One thing that often gets forgetten in the rush to take action and the moral pressure to “do something” is the historical reality of how much of what we think of as the terrible crimes of the past were committed out of a similar desire to take action and do the right thing. It’s very seldom that people have done things on a large scale out of mere brutality or conniving evil. Especially for actions that required a decent amount of planning and effort and social and institutional coordination, the real explanation is often closer to “It seemed like a good idea at the time.”
As much as liberals, who are generally a bit higher in compassion, as well as more psychologically sensitive and open to experimentation, complain about the terrible things done by society in the past, upon looking back at the actual arguments used to advance those actions, it was often those exact same people (by type) who originally generated those practices. This isn’t always true, of course, but it’s been true quite a lot. Being sensitive creates emotional motivation, being compassionate (or at least socially oriented) provides moral motivation, and being open to experimentation provides practical motivation. Add in a dash of competence, get some conscientious people who will make it happen on an administrative level, and you’ve got broad social action and experimentation in action. And sometimes that goes well. Sometimes it doesn’t.

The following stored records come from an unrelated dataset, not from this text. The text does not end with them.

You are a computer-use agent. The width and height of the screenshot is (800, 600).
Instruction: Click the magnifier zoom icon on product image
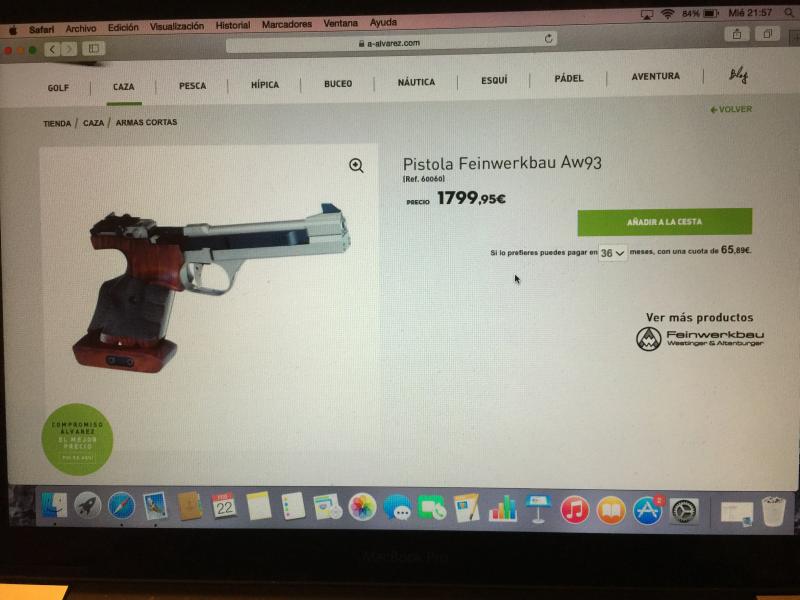[x=356, y=165]

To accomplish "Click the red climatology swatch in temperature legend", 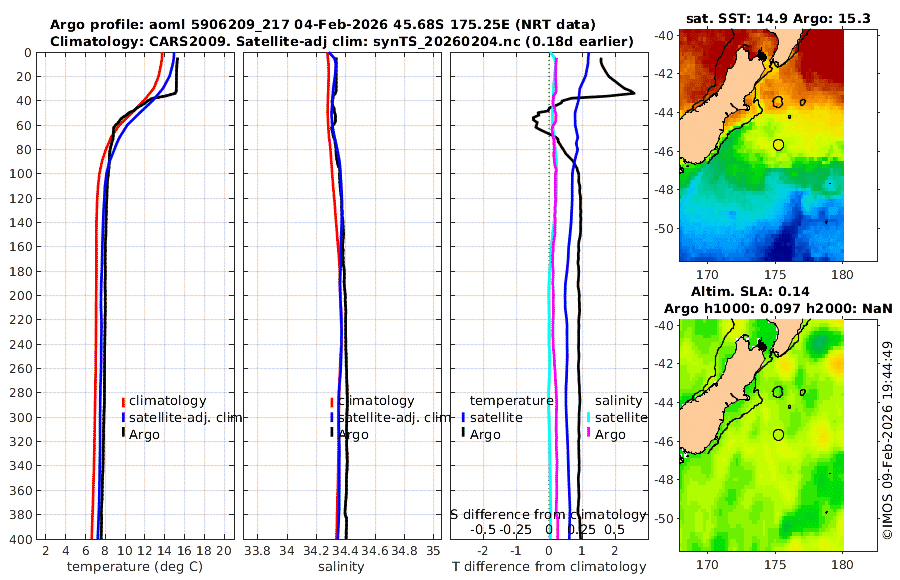I will 124,401.
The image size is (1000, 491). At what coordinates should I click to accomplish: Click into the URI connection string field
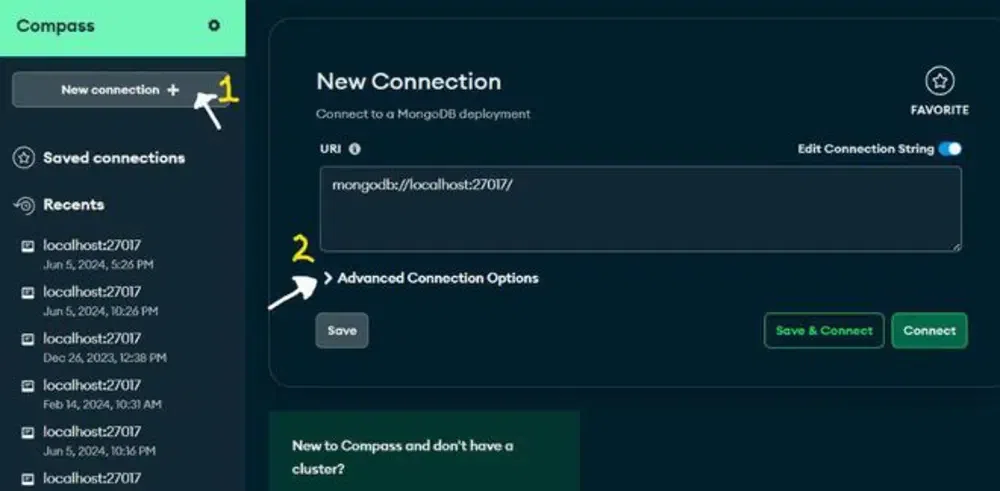pos(640,209)
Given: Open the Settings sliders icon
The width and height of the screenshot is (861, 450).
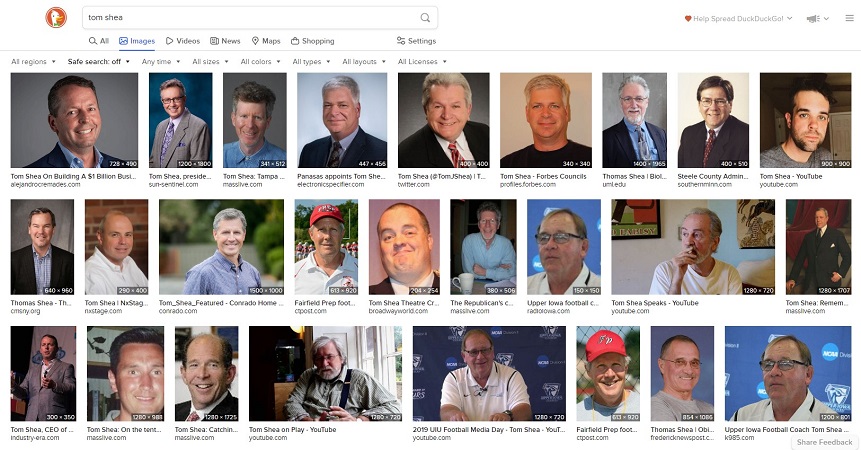Looking at the screenshot, I should click(x=401, y=41).
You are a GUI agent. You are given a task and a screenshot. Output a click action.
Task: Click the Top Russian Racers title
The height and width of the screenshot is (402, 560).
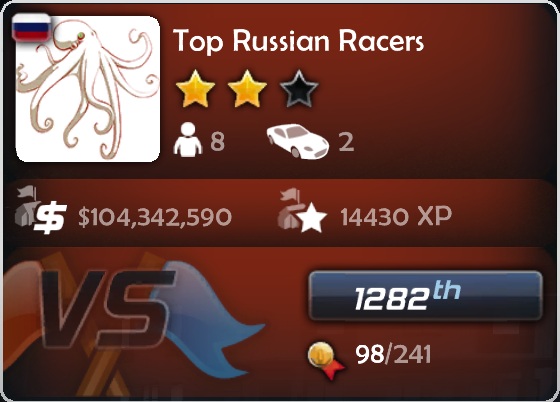299,41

And that’s why, curiously enough, the people who are most likely to complain about the sins of society are also those, in many ways, who were most likely in times past to have produced those sins as innovations. The conservatives are loath to change anything once it’s in place and functioning. They’re more averse to change or to experimentation and have a weaker tendency toward the kind of utopian social experimentation that liberals like to engage in. Once something is set up and working and becomes a sort of default, they’re the ones who will maintain it. But they don’t like making bets that aren’t fairly sure, and they like to be able to clearly see and measure and control and react to the results of anything they do.
To pick one tiny, random example, liberals are the ones most likely to complain about the sort of schools for native American children that were used as an attempt to Americanize or Anglicize native cultures, by separating them from their cultural and familial influences so they could be directly remediated and improved by the state. That’s the sort of thing that is regularly decried by liberals and held up as an example of the sort of sins they are trying to point out and act to correct. And that’s why you need to listen to them and vote for them, so they can take action and prevent these conservative sins from recurring. But, in looking at the actual ideas that gave rise to these sorts of practices in the past, as well as their contemporary equivalents, it becomes clear that, both then and now, that approach is a fundamentally liberal, not conservative. It’s not so much the pot calling the kettle black as it is the pot calling tea soup.

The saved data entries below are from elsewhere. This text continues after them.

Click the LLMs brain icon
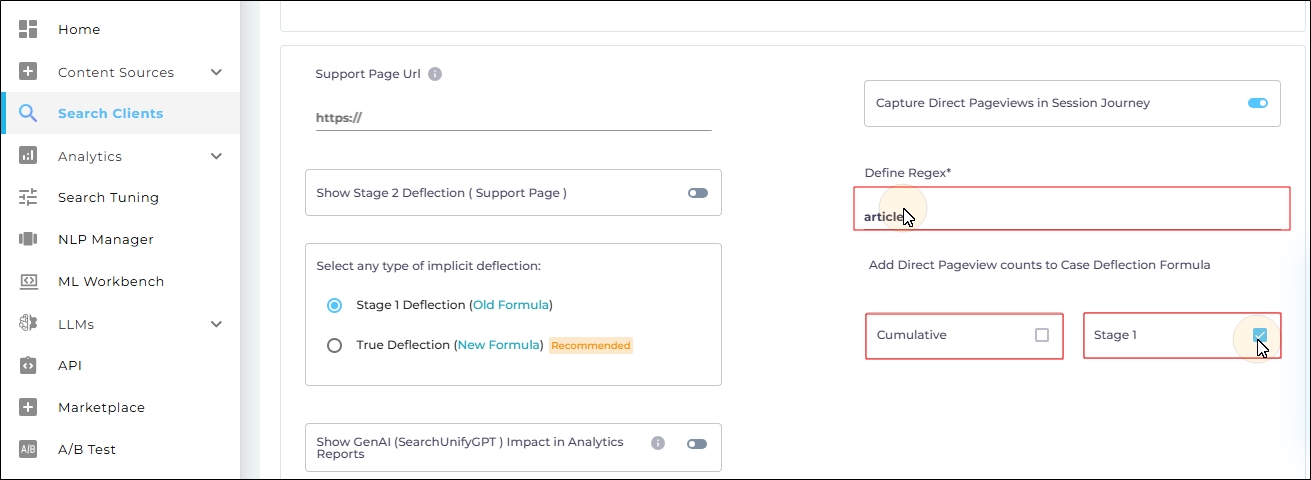This screenshot has height=480, width=1311. pos(28,323)
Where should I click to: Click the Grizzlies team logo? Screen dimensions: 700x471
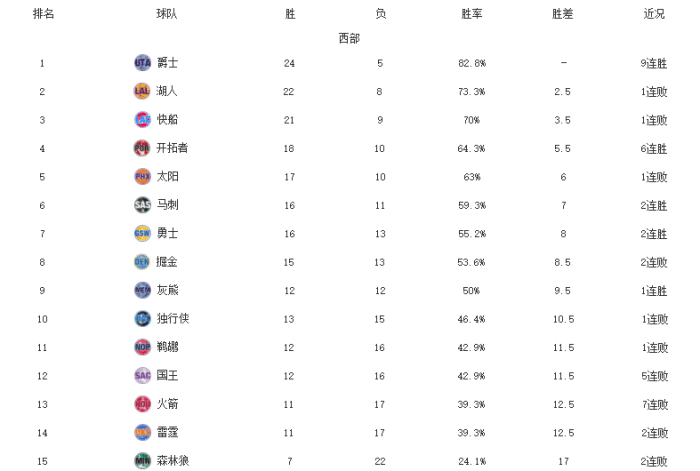[142, 290]
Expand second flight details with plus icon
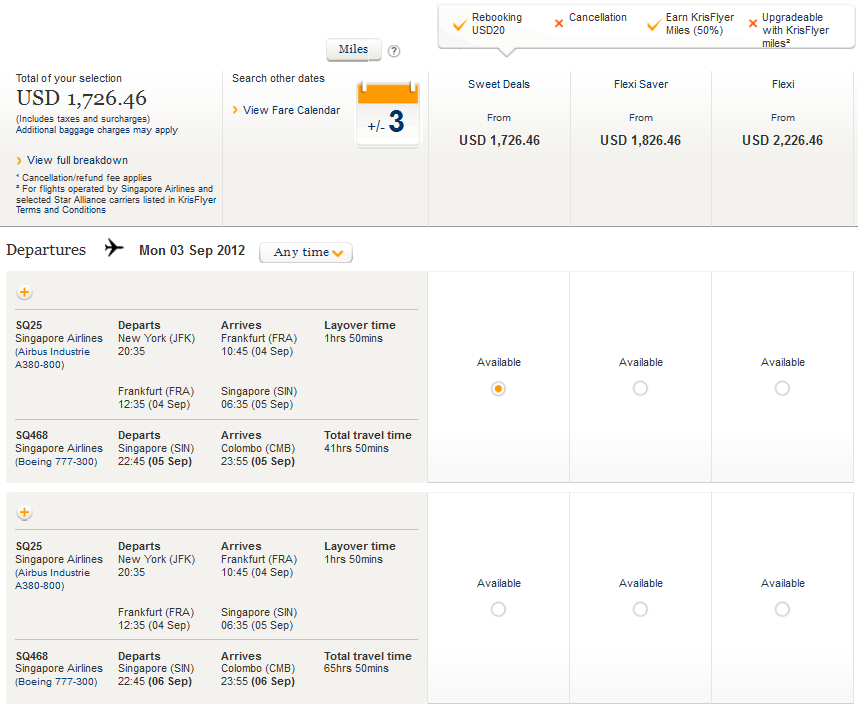Viewport: 858px width, 707px height. (x=25, y=513)
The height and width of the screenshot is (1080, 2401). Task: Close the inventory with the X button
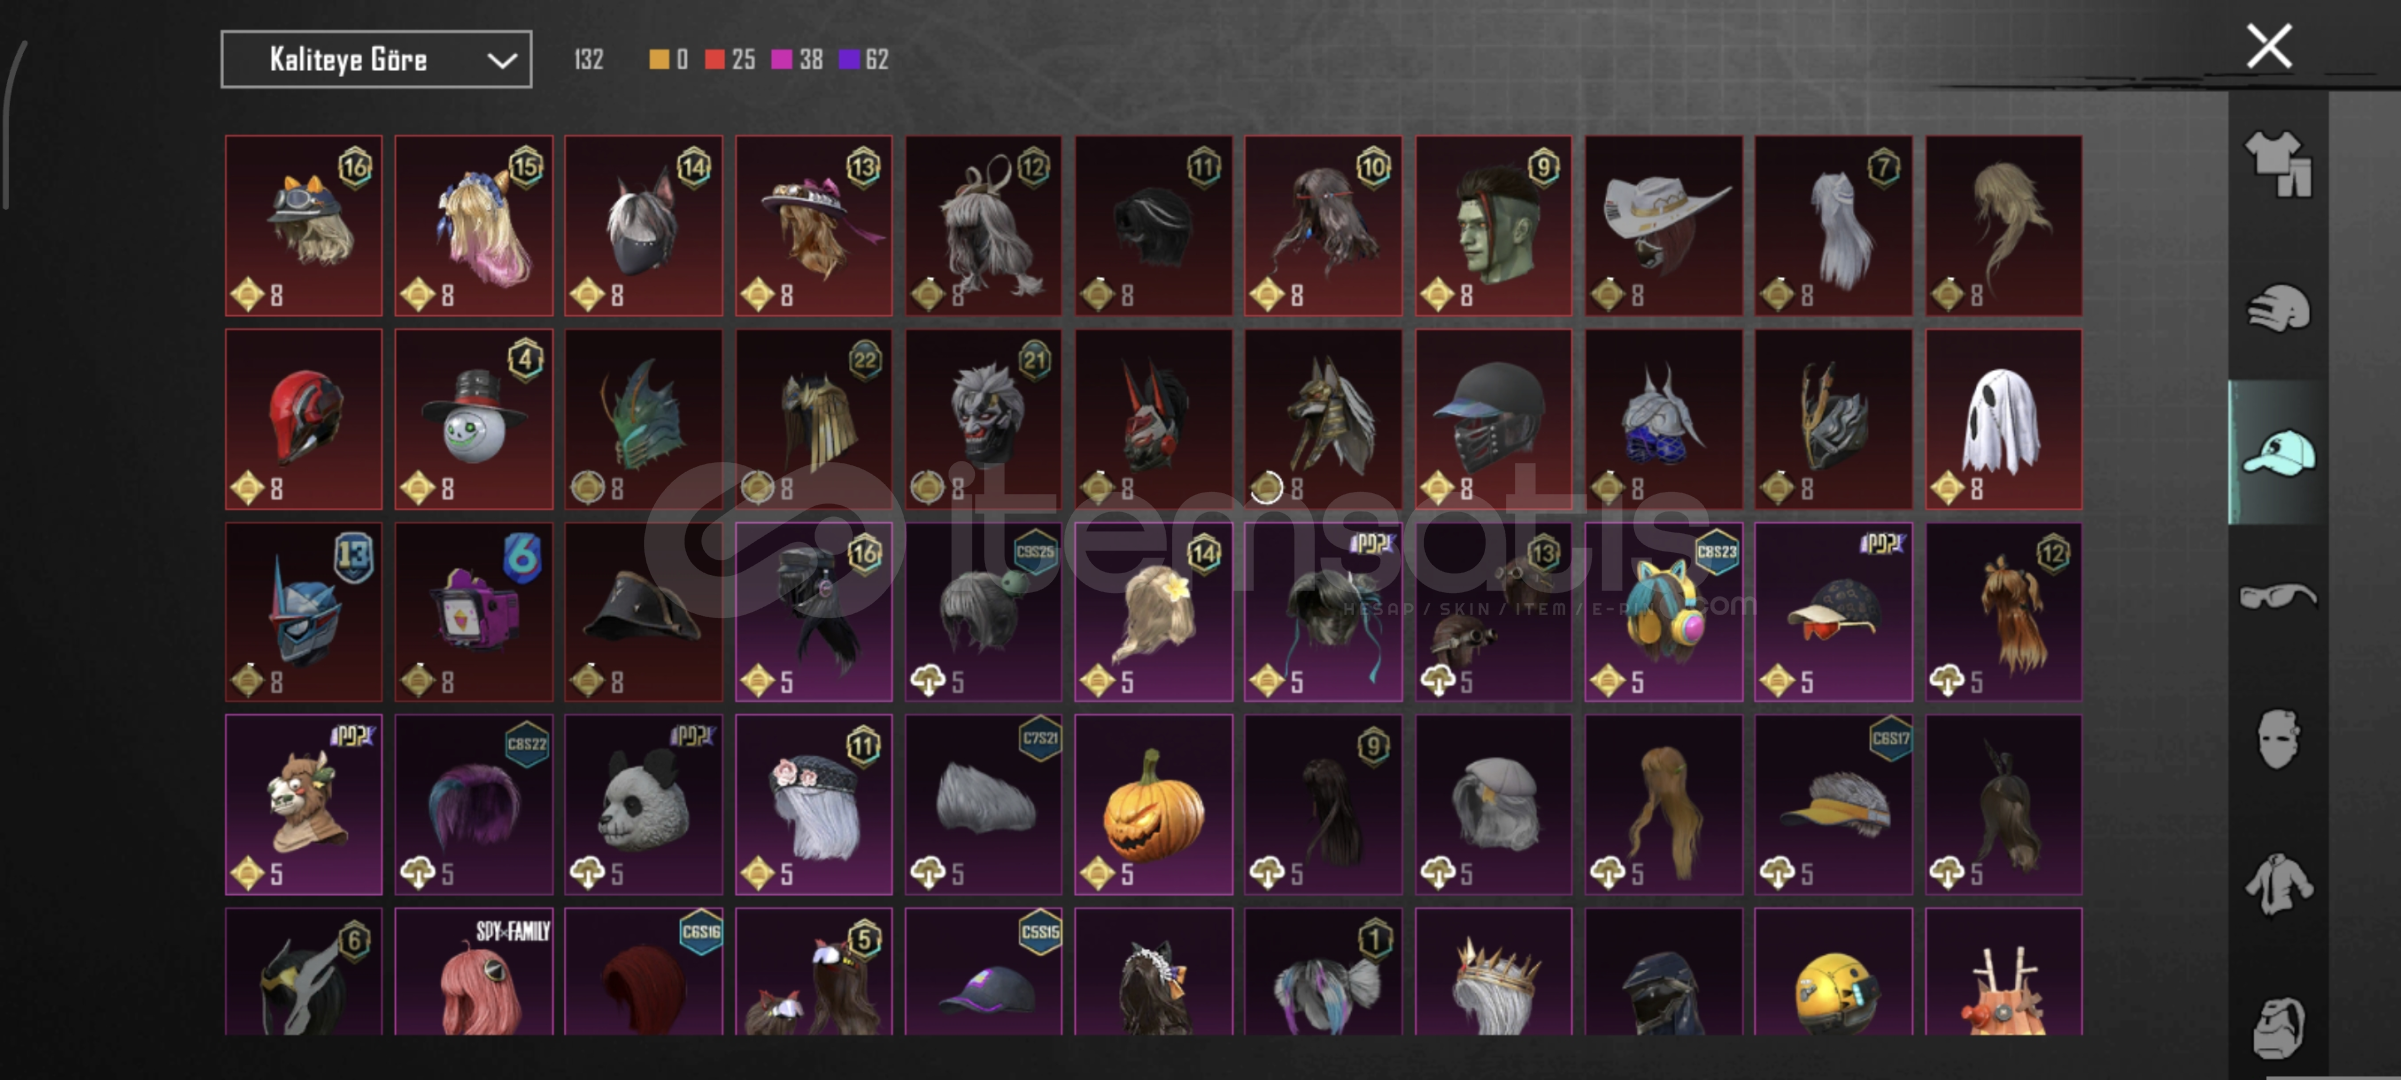[x=2269, y=47]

Before we go to far into this, I think it’s important to note that I’m not arguing that liberals are “worse” or “too blame”. I’m just trying to parse how the actual genesis of ideas and practices happens in a society. It’s a dance, in which both halves of society take part. And there isn’t an inherent moral advantage to either, in that both can go equally and catastrophically wrong, and both can be right. They simply employ different strategies. One betting on the tried and true and standing on principle, and the other betting on adaptation and experimentation and challenge.

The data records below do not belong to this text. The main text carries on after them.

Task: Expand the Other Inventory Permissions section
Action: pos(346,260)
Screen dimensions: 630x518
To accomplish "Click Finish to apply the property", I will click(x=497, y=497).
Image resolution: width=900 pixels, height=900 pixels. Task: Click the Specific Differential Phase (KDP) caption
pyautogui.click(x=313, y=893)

Because our society tends to assign so much glamour to innovation and rebellion and challenge and disruption, it’s necessary to speak back to that particular cultural bias and remind ourselves of a more balanced and nuanced view that takes into account the value of stability, tested and functioning institutions, and takes into account the real dangers presented both in the past and in the present by attempts to intervene and reinvent and destabilize social constructs.
To put it more bluntly, we need to recognize the value of what conservatives are conserving and recognize the danger that the compassionate intervention and utopian experimentation of the left has and may currently be causing. The call to take action and do something may sound heroic, and no doubt it did to generations past. But for so much of what we look back on with regret, that was the “doing something” of the time, and only further time and consequences have provided the clarity of hindsight that allow us today to so easily identify them.
Good intentions and positive expectations have never been in short supply. It’s just much less easy to get good result than you would think. And if your assumption is just that people of the past were wither so much worse or more stupid than yourself, and that’s why it will be different for you, then you’re simply ignorant of just how much you have in common with the dreamers of the past.